===== Dataset records =====
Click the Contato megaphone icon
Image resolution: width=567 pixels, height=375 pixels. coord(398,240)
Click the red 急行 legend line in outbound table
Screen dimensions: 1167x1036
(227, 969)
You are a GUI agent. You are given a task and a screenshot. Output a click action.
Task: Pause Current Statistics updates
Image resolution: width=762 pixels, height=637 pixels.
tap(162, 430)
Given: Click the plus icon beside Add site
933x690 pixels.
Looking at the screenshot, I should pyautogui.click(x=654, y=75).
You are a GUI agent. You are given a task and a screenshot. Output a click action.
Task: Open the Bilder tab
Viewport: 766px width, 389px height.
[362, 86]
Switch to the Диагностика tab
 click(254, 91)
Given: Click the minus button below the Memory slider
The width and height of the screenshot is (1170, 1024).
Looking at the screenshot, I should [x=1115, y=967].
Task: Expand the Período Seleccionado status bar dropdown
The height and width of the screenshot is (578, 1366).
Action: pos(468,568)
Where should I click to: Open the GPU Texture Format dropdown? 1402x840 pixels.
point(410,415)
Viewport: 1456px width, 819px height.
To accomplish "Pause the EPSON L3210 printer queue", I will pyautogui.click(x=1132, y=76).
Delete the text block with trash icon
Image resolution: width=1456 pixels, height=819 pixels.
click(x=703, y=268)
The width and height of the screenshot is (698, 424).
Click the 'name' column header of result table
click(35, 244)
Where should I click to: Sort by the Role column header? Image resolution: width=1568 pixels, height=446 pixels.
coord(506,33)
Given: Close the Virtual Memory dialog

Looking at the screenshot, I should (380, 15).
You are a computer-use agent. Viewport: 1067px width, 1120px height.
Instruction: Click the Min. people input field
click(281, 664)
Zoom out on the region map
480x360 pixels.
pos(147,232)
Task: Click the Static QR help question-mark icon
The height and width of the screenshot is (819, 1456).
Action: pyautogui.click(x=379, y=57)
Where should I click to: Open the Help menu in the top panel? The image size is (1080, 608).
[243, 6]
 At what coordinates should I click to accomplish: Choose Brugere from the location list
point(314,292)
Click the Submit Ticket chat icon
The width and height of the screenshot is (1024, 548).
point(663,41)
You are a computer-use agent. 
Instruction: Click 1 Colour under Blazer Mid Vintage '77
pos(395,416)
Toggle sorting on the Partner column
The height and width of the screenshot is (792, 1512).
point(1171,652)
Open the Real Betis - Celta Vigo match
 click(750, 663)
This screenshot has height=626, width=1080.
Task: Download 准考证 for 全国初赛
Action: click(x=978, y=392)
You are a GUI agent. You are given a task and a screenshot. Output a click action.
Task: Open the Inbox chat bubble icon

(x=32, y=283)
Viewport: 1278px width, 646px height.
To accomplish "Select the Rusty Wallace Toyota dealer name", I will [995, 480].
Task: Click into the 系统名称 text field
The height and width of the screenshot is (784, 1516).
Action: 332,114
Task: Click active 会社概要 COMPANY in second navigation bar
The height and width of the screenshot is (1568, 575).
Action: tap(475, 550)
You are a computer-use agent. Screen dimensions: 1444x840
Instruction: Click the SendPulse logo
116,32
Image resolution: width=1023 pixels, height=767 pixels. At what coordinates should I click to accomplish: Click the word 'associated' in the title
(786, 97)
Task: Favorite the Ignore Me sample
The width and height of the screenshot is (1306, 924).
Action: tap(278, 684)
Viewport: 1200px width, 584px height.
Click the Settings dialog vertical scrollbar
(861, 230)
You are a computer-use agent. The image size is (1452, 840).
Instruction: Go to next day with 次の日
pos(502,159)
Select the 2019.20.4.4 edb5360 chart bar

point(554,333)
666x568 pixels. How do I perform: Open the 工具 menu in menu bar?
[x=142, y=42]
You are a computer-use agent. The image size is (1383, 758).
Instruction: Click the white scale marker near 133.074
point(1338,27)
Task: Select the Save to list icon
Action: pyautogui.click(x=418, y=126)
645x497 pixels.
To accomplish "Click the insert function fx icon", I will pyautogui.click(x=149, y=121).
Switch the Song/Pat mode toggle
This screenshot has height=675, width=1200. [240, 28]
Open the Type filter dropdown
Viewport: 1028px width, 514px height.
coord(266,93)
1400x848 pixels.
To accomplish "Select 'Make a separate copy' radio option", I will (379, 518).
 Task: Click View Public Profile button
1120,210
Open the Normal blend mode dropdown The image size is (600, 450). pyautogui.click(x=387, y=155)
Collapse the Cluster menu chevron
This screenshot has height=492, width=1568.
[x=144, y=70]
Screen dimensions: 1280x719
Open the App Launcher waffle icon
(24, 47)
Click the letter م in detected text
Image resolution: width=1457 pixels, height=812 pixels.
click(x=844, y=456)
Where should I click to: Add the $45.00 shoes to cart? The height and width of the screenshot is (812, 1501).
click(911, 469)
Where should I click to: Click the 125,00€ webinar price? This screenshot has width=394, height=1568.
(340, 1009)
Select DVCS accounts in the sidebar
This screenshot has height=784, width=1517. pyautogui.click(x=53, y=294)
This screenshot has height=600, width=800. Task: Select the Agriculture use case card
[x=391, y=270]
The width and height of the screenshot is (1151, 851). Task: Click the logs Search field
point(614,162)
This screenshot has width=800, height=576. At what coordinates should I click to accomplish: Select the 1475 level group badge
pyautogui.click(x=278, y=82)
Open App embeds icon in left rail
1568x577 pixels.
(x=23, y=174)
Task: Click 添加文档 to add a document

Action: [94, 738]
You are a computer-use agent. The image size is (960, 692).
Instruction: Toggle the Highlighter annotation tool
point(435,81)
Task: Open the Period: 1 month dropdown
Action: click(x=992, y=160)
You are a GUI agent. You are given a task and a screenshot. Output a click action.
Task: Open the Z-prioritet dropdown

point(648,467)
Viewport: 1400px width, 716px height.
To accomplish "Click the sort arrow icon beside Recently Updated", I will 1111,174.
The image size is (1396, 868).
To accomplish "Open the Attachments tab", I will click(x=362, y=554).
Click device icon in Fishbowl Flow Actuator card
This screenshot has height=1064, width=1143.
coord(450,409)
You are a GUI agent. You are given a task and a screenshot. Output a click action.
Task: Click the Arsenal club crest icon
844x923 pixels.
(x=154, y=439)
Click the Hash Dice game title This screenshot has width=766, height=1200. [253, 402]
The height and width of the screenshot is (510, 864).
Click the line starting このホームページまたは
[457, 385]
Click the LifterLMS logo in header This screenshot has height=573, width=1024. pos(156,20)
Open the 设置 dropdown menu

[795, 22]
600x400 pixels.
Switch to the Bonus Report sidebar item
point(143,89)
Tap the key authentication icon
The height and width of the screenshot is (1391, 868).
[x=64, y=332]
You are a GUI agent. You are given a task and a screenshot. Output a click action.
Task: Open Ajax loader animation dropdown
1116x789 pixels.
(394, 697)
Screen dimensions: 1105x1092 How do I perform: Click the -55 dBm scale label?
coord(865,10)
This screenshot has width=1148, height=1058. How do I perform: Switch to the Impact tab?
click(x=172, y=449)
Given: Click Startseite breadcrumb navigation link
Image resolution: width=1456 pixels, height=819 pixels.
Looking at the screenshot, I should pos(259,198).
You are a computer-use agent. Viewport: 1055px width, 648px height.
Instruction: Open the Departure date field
=====
- Written exercise: Format every line of the records above as a Markdown table with the columns "Row" and "Line," numbering the rows and leaving out any blank lines.

- Response:
| Row | Line |
|---|---|
| 1 | Click the Contato megaphone icon |
| 2 | Image resolution: width=567 pixels, height=375 pixels. coord(398,240) |
| 3 | Click the red 急行 legend line in outbound table |
| 4 | Screen dimensions: 1167x1036 |
| 5 | (227, 969) |
| 6 | You are a GUI agent. You are given a task and a screenshot. Output a click action. |
| 7 | Task: Pause Current Statistics updates |
| 8 | Image resolution: width=762 pixels, height=637 pixels. |
| 9 | tap(162, 430) |
| 10 | Given: Click the plus icon beside Add site |
| 11 | 933x690 pixels. |
| 12 | Looking at the screenshot, I should pyautogui.click(x=654, y=75). |
| 13 | You are a GUI agent. You are given a task and a screenshot. Output a click action. |
| 14 | Task: Open the Bilder tab |
| 15 | Viewport: 766px width, 389px height. |
| 16 | [362, 86] |
| 17 | Switch to the Диагностика tab |
| 18 |  click(254, 91) |
| 19 | Given: Click the minus button below the Memory slider |
| 20 | The width and height of the screenshot is (1170, 1024). |
| 21 | Looking at the screenshot, I should [x=1115, y=967]. |
| 22 | Task: Expand the Período Seleccionado status bar dropdown |
| 23 | The height and width of the screenshot is (578, 1366). |
| 24 | Action: pos(468,568) |
| 25 | Where should I click to: Open the GPU Texture Format dropdown? 1402x840 pixels. |
| 26 | point(410,415) |
| 27 | Viewport: 1456px width, 819px height. |
| 28 | To accomplish "Pause the EPSON L3210 printer queue", I will pyautogui.click(x=1132, y=76). |
| 29 | Delete the text block with trash icon |
| 30 | Image resolution: width=1456 pixels, height=819 pixels. |
| 31 | click(x=703, y=268) |
| 32 | The width and height of the screenshot is (698, 424). |
| 33 | Click the 'name' column header of result table |
| 34 | click(35, 244) |
| 35 | Where should I click to: Sort by the Role column header? Image resolution: width=1568 pixels, height=446 pixels. |
| 36 | coord(506,33) |
| 37 | Given: Close the Virtual Memory dialog |
| 38 | Looking at the screenshot, I should (380, 15). |
| 39 | You are a computer-use agent. Viewport: 1067px width, 1120px height. |
| 40 | Instruction: Click the Min. people input field |
| 41 | click(281, 664) |
| 42 | Zoom out on the region map |
| 43 | 480x360 pixels. |
| 44 | pos(147,232) |
| 45 | Task: Click the Static QR help question-mark icon |
| 46 | The height and width of the screenshot is (819, 1456). |
| 47 | Action: pyautogui.click(x=379, y=57) |
| 48 | Where should I click to: Open the Help menu in the top panel? The image size is (1080, 608). |
| 49 | [243, 6] |
| 50 |  At what coordinates should I click to accomplish: Choose Brugere from the location list |
| 51 | point(314,292) |
| 52 | Click the Submit Ticket chat icon |
| 53 | The width and height of the screenshot is (1024, 548). |
| 54 | point(663,41) |
| 55 | You are a computer-use agent.  |
| 56 | Instruction: Click 1 Colour under Blazer Mid Vintage '77 |
| 57 | pos(395,416) |
| 58 | Toggle sorting on the Partner column |
| 59 | The height and width of the screenshot is (792, 1512). |
| 60 | point(1171,652) |
| 61 | Open the Real Betis - Celta Vigo match |
| 62 |  click(750, 663) |
| 63 | This screenshot has height=626, width=1080. |
| 64 | Task: Download 准考证 for 全国初赛 |
| 65 | Action: click(x=978, y=392) |
| 66 | You are a GUI agent. You are given a task and a screenshot. Output a click action. |
| 67 | Task: Open the Inbox chat bubble icon |
| 68 | (x=32, y=283) |
| 69 | Viewport: 1278px width, 646px height. |
| 70 | To accomplish "Select the Rusty Wallace Toyota dealer name", I will [995, 480]. |
| 71 | Task: Click into the 系统名称 text field |
| 72 | The height and width of the screenshot is (784, 1516). |
| 73 | Action: 332,114 |
| 74 | Task: Click active 会社概要 COMPANY in second navigation bar |
| 75 | The height and width of the screenshot is (1568, 575). |
| 76 | Action: tap(475, 550) |
| 77 | You are a computer-use agent. Screen dimensions: 1444x840 |
| 78 | Instruction: Click the SendPulse logo |
| 79 | 116,32 |
| 80 | Image resolution: width=1023 pixels, height=767 pixels. At what coordinates should I click to accomplish: Click the word 'associated' in the title |
| 81 | (786, 97) |
| 82 | Task: Favorite the Ignore Me sample |
| 83 | The width and height of the screenshot is (1306, 924). |
| 84 | Action: tap(278, 684) |
| 85 | Viewport: 1200px width, 584px height. |
| 86 | Click the Settings dialog vertical scrollbar |
| 87 | (861, 230) |
| 88 | You are a computer-use agent. The image size is (1452, 840). |
| 89 | Instruction: Go to next day with 次の日 |
| 90 | pos(502,159) |
| 91 | Select the 2019.20.4.4 edb5360 chart bar |
| 92 | point(554,333) |
| 93 | 666x568 pixels. How do I perform: Open the 工具 menu in menu bar? |
| 94 | [x=142, y=42] |
| 95 | You are a computer-use agent. The image size is (1383, 758). |
| 96 | Instruction: Click the white scale marker near 133.074 |
| 97 | point(1338,27) |
| 98 | Task: Select the Save to list icon |
| 99 | Action: pyautogui.click(x=418, y=126) |
| 100 | 645x497 pixels. |
| 101 | To accomplish "Click the insert function fx icon", I will pyautogui.click(x=149, y=121). |
| 102 | Switch the Song/Pat mode toggle |
| 103 | This screenshot has height=675, width=1200. [240, 28] |
| 104 | Open the Type filter dropdown |
| 105 | Viewport: 1028px width, 514px height. |
| 106 | coord(266,93) |
| 107 | 1400x848 pixels. |
| 108 | To accomplish "Select 'Make a separate copy' radio option", I will (379, 518). |
| 109 |  Task: Click View Public Profile button |
| 110 | 1120,210 |
| 111 | Open the Normal blend mode dropdown The image size is (600, 450). pyautogui.click(x=387, y=155) |
| 112 | Collapse the Cluster menu chevron |
| 113 | This screenshot has height=492, width=1568. |
| 114 | [x=144, y=70] |
| 115 | Screen dimensions: 1280x719 |
| 116 | Open the App Launcher waffle icon |
| 117 | (24, 47) |
| 118 | Click the letter م in detected text |
| 119 | Image resolution: width=1457 pixels, height=812 pixels. |
| 120 | click(x=844, y=456) |
| 121 | Where should I click to: Add the $45.00 shoes to cart? The height and width of the screenshot is (812, 1501). |
| 122 | click(911, 469) |
| 123 | Where should I click to: Click the 125,00€ webinar price? This screenshot has width=394, height=1568. |
| 124 | (340, 1009) |
| 125 | Select DVCS accounts in the sidebar |
| 126 | This screenshot has height=784, width=1517. pyautogui.click(x=53, y=294) |
| 127 | This screenshot has height=600, width=800. Task: Select the Agriculture use case card |
| 128 | [x=391, y=270] |
| 129 | The width and height of the screenshot is (1151, 851). Task: Click the logs Search field |
| 130 | point(614,162) |
| 131 | This screenshot has width=800, height=576. At what coordinates should I click to accomplish: Select the 1475 level group badge |
| 132 | pyautogui.click(x=278, y=82) |
| 133 | Open App embeds icon in left rail |
| 134 | 1568x577 pixels. |
| 135 | (x=23, y=174) |
| 136 | Task: Click 添加文档 to add a document |
| 137 | Action: [94, 738] |
| 138 | You are a computer-use agent. The image size is (960, 692). |
| 139 | Instruction: Toggle the Highlighter annotation tool |
| 140 | point(435,81) |
| 141 | Task: Open the Period: 1 month dropdown |
| 142 | Action: click(x=992, y=160) |
| 143 | You are a GUI agent. You are given a task and a screenshot. Output a click action. |
| 144 | Task: Open the Z-prioritet dropdown |
| 145 | point(648,467) |
| 146 | Viewport: 1400px width, 716px height. |
| 147 | To accomplish "Click the sort arrow icon beside Recently Updated", I will 1111,174. |
| 148 | The image size is (1396, 868). |
| 149 | To accomplish "Open the Attachments tab", I will click(x=362, y=554). |
| 150 | Click device icon in Fishbowl Flow Actuator card |
| 151 | This screenshot has height=1064, width=1143. |
| 152 | coord(450,409) |
| 153 | You are a GUI agent. You are given a task and a screenshot. Output a click action. |
| 154 | Task: Click the Arsenal club crest icon |
| 155 | 844x923 pixels. |
| 156 | (x=154, y=439) |
| 157 | Click the Hash Dice game title This screenshot has width=766, height=1200. [253, 402] |
| 158 | The height and width of the screenshot is (510, 864). |
| 159 | Click the line starting このホームページまたは |
| 160 | [457, 385] |
| 161 | Click the LifterLMS logo in header This screenshot has height=573, width=1024. pos(156,20) |
| 162 | Open the 设置 dropdown menu |
| 163 | [795, 22] |
| 164 | 600x400 pixels. |
| 165 | Switch to the Bonus Report sidebar item |
| 166 | point(143,89) |
| 167 | Tap the key authentication icon |
| 168 | The height and width of the screenshot is (1391, 868). |
| 169 | [x=64, y=332] |
| 170 | You are a GUI agent. You are given a task and a screenshot. Output a click action. |
| 171 | Task: Open Ajax loader animation dropdown |
| 172 | 1116x789 pixels. |
| 173 | (394, 697) |
| 174 | Screen dimensions: 1105x1092 How do I perform: Click the -55 dBm scale label? |
| 175 | coord(865,10) |
| 176 | This screenshot has width=1148, height=1058. How do I perform: Switch to the Impact tab? |
| 177 | click(x=172, y=449) |
| 178 | Given: Click Startseite breadcrumb navigation link |
| 179 | Image resolution: width=1456 pixels, height=819 pixels. |
| 180 | Looking at the screenshot, I should pos(259,198). |
| 181 | You are a computer-use agent. Viewport: 1055px width, 648px height. |
| 182 | Instruction: Open the Departure date field |